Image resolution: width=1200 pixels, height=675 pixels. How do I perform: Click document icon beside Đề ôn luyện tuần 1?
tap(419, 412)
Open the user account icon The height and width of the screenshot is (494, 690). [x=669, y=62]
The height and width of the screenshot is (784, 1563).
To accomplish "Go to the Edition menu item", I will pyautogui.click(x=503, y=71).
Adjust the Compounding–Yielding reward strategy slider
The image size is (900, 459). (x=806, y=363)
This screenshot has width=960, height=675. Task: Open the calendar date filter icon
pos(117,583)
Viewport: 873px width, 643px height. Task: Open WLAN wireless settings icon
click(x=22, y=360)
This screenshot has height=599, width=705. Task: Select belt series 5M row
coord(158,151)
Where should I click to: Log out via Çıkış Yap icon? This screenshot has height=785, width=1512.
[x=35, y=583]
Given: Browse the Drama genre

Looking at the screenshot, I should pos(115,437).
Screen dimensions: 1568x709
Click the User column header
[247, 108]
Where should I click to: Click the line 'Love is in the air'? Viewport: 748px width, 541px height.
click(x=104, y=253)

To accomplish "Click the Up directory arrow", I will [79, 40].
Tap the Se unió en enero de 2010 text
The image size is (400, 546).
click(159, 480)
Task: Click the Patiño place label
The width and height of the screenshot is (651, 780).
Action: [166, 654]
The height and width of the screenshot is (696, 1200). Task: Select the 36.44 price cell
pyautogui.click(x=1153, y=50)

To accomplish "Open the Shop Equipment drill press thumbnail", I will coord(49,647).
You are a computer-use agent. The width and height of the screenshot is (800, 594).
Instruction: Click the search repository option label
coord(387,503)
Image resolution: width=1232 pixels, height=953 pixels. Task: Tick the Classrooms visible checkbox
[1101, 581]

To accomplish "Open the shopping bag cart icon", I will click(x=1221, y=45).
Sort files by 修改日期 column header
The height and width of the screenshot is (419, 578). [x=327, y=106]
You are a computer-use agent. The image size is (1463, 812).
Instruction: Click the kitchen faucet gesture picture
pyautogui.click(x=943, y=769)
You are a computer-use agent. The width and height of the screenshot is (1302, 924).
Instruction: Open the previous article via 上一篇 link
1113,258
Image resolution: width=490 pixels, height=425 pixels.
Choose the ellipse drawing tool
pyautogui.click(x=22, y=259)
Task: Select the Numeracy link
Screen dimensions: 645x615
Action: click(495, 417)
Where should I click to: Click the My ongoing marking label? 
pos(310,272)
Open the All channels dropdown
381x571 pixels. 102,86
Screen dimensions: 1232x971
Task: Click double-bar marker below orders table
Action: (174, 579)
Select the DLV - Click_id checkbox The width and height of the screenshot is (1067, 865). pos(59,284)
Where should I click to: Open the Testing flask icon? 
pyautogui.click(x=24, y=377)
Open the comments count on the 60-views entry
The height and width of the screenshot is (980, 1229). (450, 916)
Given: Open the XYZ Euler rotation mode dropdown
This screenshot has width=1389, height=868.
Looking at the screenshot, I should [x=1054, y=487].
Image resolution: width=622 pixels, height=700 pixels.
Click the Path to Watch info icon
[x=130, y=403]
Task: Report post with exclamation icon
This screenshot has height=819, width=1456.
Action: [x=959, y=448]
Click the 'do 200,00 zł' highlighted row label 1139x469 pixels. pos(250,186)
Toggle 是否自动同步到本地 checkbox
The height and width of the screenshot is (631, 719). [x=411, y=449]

*EXERCISE DIRECTIONS:*
Rewrite all the entries above, changing every "Instruction" to "Command" and leaving everything else unchanged.

*ANSWER TO THIS EXERCISE:*
Image resolution: width=1200 pixels, height=675 pixels. How do I perform: Click document icon beside Đề ôn luyện tuần 1?
tap(419, 412)
Open the user account icon The height and width of the screenshot is (494, 690). [x=669, y=62]
The height and width of the screenshot is (784, 1563).
To accomplish "Go to the Edition menu item", I will pyautogui.click(x=503, y=71).
Adjust the Compounding–Yielding reward strategy slider
The image size is (900, 459). (x=806, y=363)
This screenshot has width=960, height=675. Task: Open the calendar date filter icon
pos(117,583)
Viewport: 873px width, 643px height. Task: Open WLAN wireless settings icon
click(x=22, y=360)
This screenshot has height=599, width=705. Task: Select belt series 5M row
coord(158,151)
Where should I click to: Log out via Çıkış Yap icon? This screenshot has height=785, width=1512.
[x=35, y=583]
Given: Browse the Drama genre

Looking at the screenshot, I should pos(115,437).
Screen dimensions: 1568x709
Click the User column header
[247, 108]
Where should I click to: Click the line 'Love is in the air'? Viewport: 748px width, 541px height.
click(x=104, y=253)

To accomplish "Click the Up directory arrow", I will [79, 40].
Tap the Se unió en enero de 2010 text
The image size is (400, 546).
click(159, 480)
Task: Click the Patiño place label
The width and height of the screenshot is (651, 780).
Action: [166, 654]
The height and width of the screenshot is (696, 1200). Task: Select the 36.44 price cell
pyautogui.click(x=1153, y=50)

To accomplish "Open the Shop Equipment drill press thumbnail", I will coord(49,647).
You are a computer-use agent. The width and height of the screenshot is (800, 594).
Command: Click the search repository option label
coord(387,503)
Image resolution: width=1232 pixels, height=953 pixels. Task: Tick the Classrooms visible checkbox
[1101, 581]

To accomplish "Open the shopping bag cart icon", I will click(x=1221, y=45).
Sort files by 修改日期 column header
The height and width of the screenshot is (419, 578). [x=327, y=106]
You are a computer-use agent. The image size is (1463, 812).
Command: Click the kitchen faucet gesture picture
pyautogui.click(x=943, y=769)
You are a computer-use agent. The width and height of the screenshot is (1302, 924).
Command: Open the previous article via 上一篇 link
1113,258
Image resolution: width=490 pixels, height=425 pixels.
Choose the ellipse drawing tool
pyautogui.click(x=22, y=259)
Task: Select the Numeracy link
Screen dimensions: 645x615
Action: click(495, 417)
Where should I click to: Click the My ongoing marking label? 
pos(310,272)
Open the All channels dropdown
381x571 pixels. 102,86
Screen dimensions: 1232x971
Task: Click double-bar marker below orders table
Action: (174, 579)
Select the DLV - Click_id checkbox The width and height of the screenshot is (1067, 865). pos(59,284)
Where should I click to: Open the Testing flask icon? 
pyautogui.click(x=24, y=377)
Open the comments count on the 60-views entry
The height and width of the screenshot is (980, 1229). (450, 916)
Given: Open the XYZ Euler rotation mode dropdown
This screenshot has width=1389, height=868.
Looking at the screenshot, I should [x=1054, y=487].
Image resolution: width=622 pixels, height=700 pixels.
Click the Path to Watch info icon
[x=130, y=403]
Task: Report post with exclamation icon
This screenshot has height=819, width=1456.
Action: [x=959, y=448]
Click the 'do 200,00 zł' highlighted row label 1139x469 pixels. pos(250,186)
Toggle 是否自动同步到本地 checkbox
The height and width of the screenshot is (631, 719). [x=411, y=449]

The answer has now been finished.